Document text =
>>

Lesson learned: Always ask the specific question. Don't assume 'standard' covers your site's unique constraints.
Since then, I've made (and documented) 14 more significant mistakes—totaling roughly $17,000 in wasted budget. Now I maintain our team's pre-purchase checklist. Here are the questions I wish someone had handed me before I started.
1. How do I know if a Howden blower is the right choice for my application?
Short answer: depends on your pressure and flow requirements. Howden roots blowers (positive displacement) excel at low-pressure, high-volume applications—think aeration, pneumatic conveying, and biogas handling. Centrifugal blowers are better for lower flow at higher pressures.
But here's the nuance I missed: inlet conditions matter hugely. My mistake was specifying a blower based on standard conditions (14.7 psi, 60°F). The actual site had 95°F ambient air with siloxanes from the digester gas. The blower ran hot. Efficiency dropped. We had to add inlet cooling and a filtration skid—an extra $4,800.
Real talk: When in doubt, ask Howden's application engineers for a performance curve at your actual site conditions. That's not weakness—that's doing your homework.
2. What should I inspect before buying used Howden refrigeration equipment?
I've bought—and regretted—used refrigeration gear. Here's my current checklist:
Compressor hours: Howden screw compressors typically need major service around 40,000–60,000 hours. If a used unit has 35,000 hours, plan for a $6,000–$12,000 overhaul within two years.
Oil analysis: Request the last two oil samples. High iron or copper content indicates bearing or rotor wear. On a $15,000 used compressor, that's either a negotiating point or a walk-away signal.
Tube bundle condition: For used heat exchangers and evaporators, ask for borescope photos. Tube fouling in refrigeration systems is common—and expensive to clean. I once skipped this and discovered 40% of tubes were plugged. That cost $2,100 in chemical cleaning plus downtime.
Control system vintage: Older Howden units may have proprietary controllers that are no longer supported. Factor in a $3,000–$5,000 retrofit if you want modern integration.
To be fair, buying used can save 30–50% versus new. But only if you know what you're inheriting. I get why people chase the lower price—budgets are real. The hidden costs are what get you.
3. Can I use an infrared heater near my Howden refrigeration equipment?
Technically, yes. Should you? Probably not in the way you're thinking.
Infrared heaters work well for spot-heating areas in cold storage facilities—loading docks, service bays, operator stations. But they're not a substitute for proper ambient heating around refrigeration equipment.
Here's why: infrared heats objects, not air. That sounds efficient (and it is, for people). But your Howden compressor's condenser relies on ambient air temperature for heat rejection. If you're heating the compressor skid with infrared, you're making its job harder.
Best practice: use infrared for worker comfort zones only. Keep the equipment area at the design ambient temperature—usually 50–95°F for Howden refrigeration packages. A $400 infrared heater pointed at a $25,000 compressor to 'keep it warm' is a bad call. The compressor doesn't need warmth. It needs proper airflow.
Worse than expected outcome: I saw a facility where an infrared heater was aimed at the evaporator to prevent frost. Raised the suction temperature by 6°F. System capacity dropped 15%. Electricity bill went up 18% the following month. All because someone thought they were being helpful.
4. How do I choose the right oil pressure sensor for a Howden screw compressor?

<<

Data to examine =
>>

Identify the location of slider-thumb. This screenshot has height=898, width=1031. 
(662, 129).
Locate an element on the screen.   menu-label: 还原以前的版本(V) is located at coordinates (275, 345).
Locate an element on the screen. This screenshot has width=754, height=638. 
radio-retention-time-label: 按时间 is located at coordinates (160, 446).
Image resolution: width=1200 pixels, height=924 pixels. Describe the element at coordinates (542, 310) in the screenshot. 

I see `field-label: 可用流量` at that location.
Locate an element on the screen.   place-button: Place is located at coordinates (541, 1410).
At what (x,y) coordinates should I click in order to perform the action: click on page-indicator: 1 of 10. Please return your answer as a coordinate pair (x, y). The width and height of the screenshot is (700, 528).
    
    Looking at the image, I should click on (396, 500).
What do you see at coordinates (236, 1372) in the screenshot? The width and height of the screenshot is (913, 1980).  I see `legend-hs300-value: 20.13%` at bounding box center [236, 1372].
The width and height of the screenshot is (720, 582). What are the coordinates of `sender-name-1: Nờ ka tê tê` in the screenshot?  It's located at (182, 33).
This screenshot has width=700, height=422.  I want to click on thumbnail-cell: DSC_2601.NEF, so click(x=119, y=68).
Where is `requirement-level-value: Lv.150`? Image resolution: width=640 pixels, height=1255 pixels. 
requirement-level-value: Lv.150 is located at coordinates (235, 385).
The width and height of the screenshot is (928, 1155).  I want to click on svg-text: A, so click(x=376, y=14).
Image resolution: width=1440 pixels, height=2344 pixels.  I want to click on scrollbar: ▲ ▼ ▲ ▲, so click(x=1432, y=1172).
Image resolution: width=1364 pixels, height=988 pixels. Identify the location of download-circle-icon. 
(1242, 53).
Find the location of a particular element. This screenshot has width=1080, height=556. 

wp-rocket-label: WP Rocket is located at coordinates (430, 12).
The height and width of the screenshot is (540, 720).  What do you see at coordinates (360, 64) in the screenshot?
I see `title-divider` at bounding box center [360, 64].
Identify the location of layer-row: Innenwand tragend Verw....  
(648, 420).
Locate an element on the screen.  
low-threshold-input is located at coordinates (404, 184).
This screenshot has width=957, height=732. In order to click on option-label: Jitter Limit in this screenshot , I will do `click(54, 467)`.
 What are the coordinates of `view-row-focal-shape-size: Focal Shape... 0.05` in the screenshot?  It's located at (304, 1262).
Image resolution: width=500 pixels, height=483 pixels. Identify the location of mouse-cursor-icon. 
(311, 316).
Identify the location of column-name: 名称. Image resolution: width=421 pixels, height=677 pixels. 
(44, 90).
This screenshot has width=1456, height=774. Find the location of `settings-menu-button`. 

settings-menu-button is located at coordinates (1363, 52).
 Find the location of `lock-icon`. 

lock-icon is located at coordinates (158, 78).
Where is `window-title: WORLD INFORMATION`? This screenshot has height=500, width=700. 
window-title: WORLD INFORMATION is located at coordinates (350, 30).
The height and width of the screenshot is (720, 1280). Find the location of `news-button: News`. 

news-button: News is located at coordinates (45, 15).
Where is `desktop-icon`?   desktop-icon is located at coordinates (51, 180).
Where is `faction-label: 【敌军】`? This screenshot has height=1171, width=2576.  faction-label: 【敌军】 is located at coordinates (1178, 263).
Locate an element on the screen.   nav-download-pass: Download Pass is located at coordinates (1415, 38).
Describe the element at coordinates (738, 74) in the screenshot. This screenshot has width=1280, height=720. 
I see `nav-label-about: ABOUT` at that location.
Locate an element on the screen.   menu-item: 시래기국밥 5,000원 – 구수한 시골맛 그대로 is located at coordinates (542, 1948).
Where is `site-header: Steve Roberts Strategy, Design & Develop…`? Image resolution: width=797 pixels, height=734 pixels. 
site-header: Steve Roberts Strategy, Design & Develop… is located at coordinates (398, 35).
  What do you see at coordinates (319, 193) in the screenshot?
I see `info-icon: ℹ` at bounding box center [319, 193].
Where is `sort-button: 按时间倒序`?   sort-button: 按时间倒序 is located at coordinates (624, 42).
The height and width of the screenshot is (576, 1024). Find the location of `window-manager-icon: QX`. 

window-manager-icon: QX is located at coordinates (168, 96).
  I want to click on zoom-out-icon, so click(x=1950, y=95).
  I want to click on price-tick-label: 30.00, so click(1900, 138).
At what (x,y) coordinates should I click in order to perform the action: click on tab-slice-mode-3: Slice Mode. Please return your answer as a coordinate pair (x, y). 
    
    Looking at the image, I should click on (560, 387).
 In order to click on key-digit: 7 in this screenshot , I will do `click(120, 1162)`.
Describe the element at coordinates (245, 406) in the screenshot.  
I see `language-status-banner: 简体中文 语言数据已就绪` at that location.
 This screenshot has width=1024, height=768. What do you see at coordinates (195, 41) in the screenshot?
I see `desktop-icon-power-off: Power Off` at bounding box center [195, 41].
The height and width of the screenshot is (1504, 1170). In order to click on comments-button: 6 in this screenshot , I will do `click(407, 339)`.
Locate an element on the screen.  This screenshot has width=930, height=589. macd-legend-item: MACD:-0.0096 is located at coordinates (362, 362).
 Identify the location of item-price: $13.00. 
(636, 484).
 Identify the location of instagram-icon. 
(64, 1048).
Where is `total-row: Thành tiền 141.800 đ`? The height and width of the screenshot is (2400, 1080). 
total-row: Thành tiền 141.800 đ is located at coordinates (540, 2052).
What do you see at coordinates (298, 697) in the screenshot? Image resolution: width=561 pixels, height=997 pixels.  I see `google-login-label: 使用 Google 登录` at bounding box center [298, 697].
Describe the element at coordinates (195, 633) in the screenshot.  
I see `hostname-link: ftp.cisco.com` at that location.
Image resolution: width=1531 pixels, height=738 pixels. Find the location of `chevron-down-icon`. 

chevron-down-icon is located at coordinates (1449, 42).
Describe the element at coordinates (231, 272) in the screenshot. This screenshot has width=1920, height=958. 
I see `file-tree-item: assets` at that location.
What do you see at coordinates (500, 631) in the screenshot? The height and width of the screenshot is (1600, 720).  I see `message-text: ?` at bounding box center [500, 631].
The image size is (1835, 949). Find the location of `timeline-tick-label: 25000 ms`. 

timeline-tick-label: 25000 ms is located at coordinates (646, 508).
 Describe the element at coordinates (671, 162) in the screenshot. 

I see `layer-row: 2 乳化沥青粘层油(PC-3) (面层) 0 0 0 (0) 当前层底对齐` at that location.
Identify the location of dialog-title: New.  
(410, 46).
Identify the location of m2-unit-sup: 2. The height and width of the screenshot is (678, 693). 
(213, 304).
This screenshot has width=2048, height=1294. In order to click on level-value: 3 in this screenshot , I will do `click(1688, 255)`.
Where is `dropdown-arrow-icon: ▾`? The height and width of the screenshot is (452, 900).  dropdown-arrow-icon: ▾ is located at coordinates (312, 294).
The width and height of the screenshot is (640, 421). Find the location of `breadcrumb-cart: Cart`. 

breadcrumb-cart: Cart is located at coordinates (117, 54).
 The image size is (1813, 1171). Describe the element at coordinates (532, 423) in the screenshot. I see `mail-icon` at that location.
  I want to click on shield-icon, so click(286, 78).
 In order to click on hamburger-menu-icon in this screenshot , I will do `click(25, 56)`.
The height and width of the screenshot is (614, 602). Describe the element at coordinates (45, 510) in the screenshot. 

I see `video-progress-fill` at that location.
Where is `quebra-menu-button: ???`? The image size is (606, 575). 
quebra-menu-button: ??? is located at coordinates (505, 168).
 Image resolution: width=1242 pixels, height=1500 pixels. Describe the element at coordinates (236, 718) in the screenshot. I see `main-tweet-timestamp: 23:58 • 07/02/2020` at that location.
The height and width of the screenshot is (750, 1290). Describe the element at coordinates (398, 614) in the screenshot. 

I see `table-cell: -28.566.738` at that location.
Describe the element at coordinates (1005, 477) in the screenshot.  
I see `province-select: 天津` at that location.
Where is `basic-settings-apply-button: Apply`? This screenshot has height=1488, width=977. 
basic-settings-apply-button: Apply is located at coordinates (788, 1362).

<<

Problem description = Could you extend the Howden equipment buying checklist, picking up right after its last line?

Result for this task =
Not all pressure sensors are created equal—especially in industrial refrigeration where oil carries refrigerant carryover. This matters because sensor failure can lead to nuisance shutdowns or—worse—lubrication loss.
What I've learned from replacing seven sensors in three years:
Media compatibility: The sensor's wetted parts need to handle the specific oil-refrigerant mixture in your system. Ammonia systems (common with Howden NH3 compressors) require stainless steel diaphragms—copper alloys will corrode. For HFC systems, most standard sensors work, but check the O-ring material for compatibility with POE oils.
Response time: For safety-critical monitoring (loss of oil pressure cutout), look for a response time under 5 milliseconds. Slower sensors can miss transient pressure drops during startup—leading to a $6,000 bearing replacement when the safety system didn't trip fast enough.
Signal type: 4–20 mA sensors are industry standard for a reason: they're less susceptible to noise than voltage-based sensors in industrial environments with VFDs. I learned this after chasing phantom pressure readings for two weeks—turned out the 0–10V sensor was picking up EMI from the compressor VFD.
Pro tip: Standardize on one sensor model across your Howden compressor fleet. The cost per sensor is typically $80–$200. The cost of a mixed fleet with incompatible spare parts is frustration and downtime.
5. How do I properly clean the ice maker connected to my Howden refrigeration system?
This question comes up more than I'd expect. The short version: ice maker cleaning is essential, but the method depends on your type.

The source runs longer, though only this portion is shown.